Epizyme (NASDAQ:EPZM) submitted an NDA to the FDA for tazemetostat for the treatment of metastatic or locally advanced epithelioid sarcoma.
Epithelioid sarcoma is a very rare soft tissue sarcoma. Tazemetostat is a small molecule EZH2 inhibitor that inhibits proliferation of epithelioid sarcoma cells.
“Our epithelioid sarcoma program is strategically valuable to Epizyme and helps streamline our planned NDA submission in the fourth quarter for patients with follicular lymphoma,” Robert Bazemore, Epizyme’s president and CEO, said in a statement.
The NDA submission is based on updated data from and ongoing Phase 2 clinical trial of 62 epithelioid sarcoma patients.

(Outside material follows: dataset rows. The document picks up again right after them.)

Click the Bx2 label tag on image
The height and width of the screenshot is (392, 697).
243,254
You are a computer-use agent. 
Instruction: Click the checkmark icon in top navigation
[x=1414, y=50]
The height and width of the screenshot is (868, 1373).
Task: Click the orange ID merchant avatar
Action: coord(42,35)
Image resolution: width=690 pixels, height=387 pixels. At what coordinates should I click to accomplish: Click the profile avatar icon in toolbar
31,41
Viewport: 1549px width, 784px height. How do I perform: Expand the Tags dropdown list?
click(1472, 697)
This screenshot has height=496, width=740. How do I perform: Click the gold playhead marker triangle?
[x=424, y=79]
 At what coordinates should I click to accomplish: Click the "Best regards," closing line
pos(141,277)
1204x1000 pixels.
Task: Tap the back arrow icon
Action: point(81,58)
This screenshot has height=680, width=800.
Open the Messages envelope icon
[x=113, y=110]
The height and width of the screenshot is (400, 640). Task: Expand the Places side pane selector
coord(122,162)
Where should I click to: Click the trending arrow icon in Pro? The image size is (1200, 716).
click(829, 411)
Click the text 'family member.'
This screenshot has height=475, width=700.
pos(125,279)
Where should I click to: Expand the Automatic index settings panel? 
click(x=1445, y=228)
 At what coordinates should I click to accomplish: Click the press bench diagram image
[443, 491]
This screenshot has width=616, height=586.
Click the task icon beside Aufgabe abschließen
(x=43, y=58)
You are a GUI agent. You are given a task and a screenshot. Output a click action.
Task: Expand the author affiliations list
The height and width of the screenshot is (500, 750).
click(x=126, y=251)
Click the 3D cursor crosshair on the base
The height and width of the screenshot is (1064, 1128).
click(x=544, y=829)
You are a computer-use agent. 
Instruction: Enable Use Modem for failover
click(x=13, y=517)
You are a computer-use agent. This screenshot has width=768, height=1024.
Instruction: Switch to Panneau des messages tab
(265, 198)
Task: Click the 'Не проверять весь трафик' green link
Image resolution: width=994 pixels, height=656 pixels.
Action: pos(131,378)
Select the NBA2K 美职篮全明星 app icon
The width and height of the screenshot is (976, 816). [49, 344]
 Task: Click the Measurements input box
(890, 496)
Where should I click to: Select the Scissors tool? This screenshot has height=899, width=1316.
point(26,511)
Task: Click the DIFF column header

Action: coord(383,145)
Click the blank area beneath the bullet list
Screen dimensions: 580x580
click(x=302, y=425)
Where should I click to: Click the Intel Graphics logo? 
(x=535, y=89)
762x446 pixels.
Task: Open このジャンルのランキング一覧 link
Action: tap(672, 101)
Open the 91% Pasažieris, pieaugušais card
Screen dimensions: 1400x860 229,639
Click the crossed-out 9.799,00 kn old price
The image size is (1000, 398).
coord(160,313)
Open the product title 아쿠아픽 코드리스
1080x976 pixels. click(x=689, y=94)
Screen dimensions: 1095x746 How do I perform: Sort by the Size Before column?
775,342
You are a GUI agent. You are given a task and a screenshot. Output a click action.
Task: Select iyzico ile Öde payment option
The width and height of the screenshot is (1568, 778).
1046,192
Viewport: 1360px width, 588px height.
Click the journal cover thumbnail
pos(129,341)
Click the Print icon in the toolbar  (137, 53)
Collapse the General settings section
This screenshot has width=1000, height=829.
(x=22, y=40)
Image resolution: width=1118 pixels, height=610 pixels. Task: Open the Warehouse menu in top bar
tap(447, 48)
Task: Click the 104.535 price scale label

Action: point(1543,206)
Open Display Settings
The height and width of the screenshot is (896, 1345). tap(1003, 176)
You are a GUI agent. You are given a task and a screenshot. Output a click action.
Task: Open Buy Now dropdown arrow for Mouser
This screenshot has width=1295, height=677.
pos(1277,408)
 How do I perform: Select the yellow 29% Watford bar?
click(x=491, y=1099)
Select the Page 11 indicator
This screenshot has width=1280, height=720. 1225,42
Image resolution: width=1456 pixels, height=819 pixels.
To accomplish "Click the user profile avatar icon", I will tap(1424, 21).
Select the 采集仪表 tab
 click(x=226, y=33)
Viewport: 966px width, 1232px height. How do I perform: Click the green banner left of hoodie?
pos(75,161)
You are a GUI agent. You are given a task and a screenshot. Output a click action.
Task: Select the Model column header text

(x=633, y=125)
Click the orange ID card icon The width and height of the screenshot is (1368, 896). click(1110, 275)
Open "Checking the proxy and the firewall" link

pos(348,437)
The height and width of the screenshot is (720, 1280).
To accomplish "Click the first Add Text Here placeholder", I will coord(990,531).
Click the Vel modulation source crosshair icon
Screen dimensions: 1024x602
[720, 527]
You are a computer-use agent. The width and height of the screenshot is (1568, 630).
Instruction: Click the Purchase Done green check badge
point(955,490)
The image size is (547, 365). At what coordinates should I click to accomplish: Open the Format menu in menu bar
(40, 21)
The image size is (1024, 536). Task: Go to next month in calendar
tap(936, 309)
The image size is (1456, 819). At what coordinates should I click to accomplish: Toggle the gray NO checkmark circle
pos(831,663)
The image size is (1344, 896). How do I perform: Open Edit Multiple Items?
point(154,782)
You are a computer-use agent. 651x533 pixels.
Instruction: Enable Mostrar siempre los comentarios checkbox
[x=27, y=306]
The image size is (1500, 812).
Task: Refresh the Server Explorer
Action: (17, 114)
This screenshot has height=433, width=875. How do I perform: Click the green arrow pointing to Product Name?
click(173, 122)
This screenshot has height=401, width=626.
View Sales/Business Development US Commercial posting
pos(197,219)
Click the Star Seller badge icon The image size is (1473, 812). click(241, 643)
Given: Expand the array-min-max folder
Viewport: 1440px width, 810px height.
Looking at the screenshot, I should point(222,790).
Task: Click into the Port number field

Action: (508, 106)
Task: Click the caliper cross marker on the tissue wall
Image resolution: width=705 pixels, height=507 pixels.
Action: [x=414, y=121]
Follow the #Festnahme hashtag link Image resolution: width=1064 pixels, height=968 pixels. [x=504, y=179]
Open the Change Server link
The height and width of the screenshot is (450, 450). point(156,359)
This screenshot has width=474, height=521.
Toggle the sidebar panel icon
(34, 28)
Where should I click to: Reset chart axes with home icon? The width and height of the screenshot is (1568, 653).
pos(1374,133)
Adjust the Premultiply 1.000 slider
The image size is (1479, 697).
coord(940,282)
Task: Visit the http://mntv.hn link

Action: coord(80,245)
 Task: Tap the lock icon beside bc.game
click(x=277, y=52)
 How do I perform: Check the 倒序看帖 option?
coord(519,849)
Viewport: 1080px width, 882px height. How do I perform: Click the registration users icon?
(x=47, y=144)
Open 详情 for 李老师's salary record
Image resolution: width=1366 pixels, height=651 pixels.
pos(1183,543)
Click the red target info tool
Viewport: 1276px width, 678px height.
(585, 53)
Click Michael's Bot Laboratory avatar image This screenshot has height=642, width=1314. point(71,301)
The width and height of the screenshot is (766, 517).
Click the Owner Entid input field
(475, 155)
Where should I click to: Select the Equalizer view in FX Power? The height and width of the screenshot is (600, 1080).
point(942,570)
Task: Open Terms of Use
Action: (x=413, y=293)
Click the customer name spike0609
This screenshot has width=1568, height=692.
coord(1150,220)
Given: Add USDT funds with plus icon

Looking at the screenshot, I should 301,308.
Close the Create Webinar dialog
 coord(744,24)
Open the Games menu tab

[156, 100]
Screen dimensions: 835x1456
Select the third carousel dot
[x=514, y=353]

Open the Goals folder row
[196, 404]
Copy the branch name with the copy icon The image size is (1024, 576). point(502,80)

Epizyme is investigating tazemetostat, as a monotherapy and in combination with chemotherapy or immunotherapy, in multiple clinical trials. Indications include non-Hodgkin lymphoma, mesothelioma, synovial sarcoma and certain genetically-defined solid tumors.
“Over the coming months, we have multiple anticipated clinical data and regulatory milestones, and we are well underway with commercialization readiness activities to support the potential launch of tazemetostat and our transition to a commercial-stage organization,” he added.
Epizyme plans to conduct a global Phase 3 trial to support full approval of tazemetostat for epithelioid sarcoma, which it expects to begin in the second half of 2019.